> _REQUIRED TASK_
Copy everything from the line that contains "ACUCNYLEDALOSWW2UVOLTDDB (117, 203)" down to the end of the records, both ends included, keeping each line unchanged.

- - -

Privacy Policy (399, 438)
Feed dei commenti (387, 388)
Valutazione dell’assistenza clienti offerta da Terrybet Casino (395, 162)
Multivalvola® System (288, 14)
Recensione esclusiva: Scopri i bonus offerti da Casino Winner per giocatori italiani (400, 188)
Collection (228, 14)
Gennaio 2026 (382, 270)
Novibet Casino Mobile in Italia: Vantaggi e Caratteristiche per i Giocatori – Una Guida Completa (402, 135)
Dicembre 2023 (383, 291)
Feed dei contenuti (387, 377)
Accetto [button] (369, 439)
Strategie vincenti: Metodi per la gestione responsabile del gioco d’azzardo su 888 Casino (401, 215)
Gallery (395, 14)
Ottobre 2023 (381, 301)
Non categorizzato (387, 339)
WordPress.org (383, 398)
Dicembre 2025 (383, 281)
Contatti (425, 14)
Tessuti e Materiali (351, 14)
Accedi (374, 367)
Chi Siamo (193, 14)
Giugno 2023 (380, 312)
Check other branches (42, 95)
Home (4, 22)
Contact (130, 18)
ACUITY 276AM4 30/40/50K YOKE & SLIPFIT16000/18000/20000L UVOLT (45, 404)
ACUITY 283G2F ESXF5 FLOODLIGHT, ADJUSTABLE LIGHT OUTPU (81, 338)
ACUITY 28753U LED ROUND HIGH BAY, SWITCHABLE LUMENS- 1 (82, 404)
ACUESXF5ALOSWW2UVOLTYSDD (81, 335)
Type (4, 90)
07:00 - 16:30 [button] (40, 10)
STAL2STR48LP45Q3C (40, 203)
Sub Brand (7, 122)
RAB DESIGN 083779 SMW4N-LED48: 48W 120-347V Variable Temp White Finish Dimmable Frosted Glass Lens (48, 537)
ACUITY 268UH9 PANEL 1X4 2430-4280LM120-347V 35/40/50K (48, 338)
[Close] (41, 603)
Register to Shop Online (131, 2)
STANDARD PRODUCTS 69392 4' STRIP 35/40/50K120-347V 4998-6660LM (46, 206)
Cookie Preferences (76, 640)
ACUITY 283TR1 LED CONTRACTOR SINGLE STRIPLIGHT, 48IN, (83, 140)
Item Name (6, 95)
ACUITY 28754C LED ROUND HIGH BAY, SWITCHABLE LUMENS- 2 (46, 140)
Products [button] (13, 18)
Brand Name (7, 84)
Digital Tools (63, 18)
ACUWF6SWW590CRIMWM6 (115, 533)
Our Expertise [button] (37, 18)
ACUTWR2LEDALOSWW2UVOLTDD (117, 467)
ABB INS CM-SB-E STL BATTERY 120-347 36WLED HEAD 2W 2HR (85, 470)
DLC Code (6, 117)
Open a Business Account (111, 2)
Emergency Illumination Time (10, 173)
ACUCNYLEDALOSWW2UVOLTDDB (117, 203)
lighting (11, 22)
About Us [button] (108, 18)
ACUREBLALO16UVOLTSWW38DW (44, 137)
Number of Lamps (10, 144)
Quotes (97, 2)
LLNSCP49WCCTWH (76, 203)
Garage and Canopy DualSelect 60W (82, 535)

- - -

> _COMPLETE ANSWER_
ACUCNYLEDALOSWW2UVOLTDDB (117, 203)
lighting (11, 22)
About Us [button] (108, 18)
ACUREBLALO16UVOLTSWW38DW (44, 137)
Number of Lamps (10, 144)
Quotes (97, 2)
LLNSCP49WCCTWH (76, 203)
Garage and Canopy DualSelect 60W (82, 535)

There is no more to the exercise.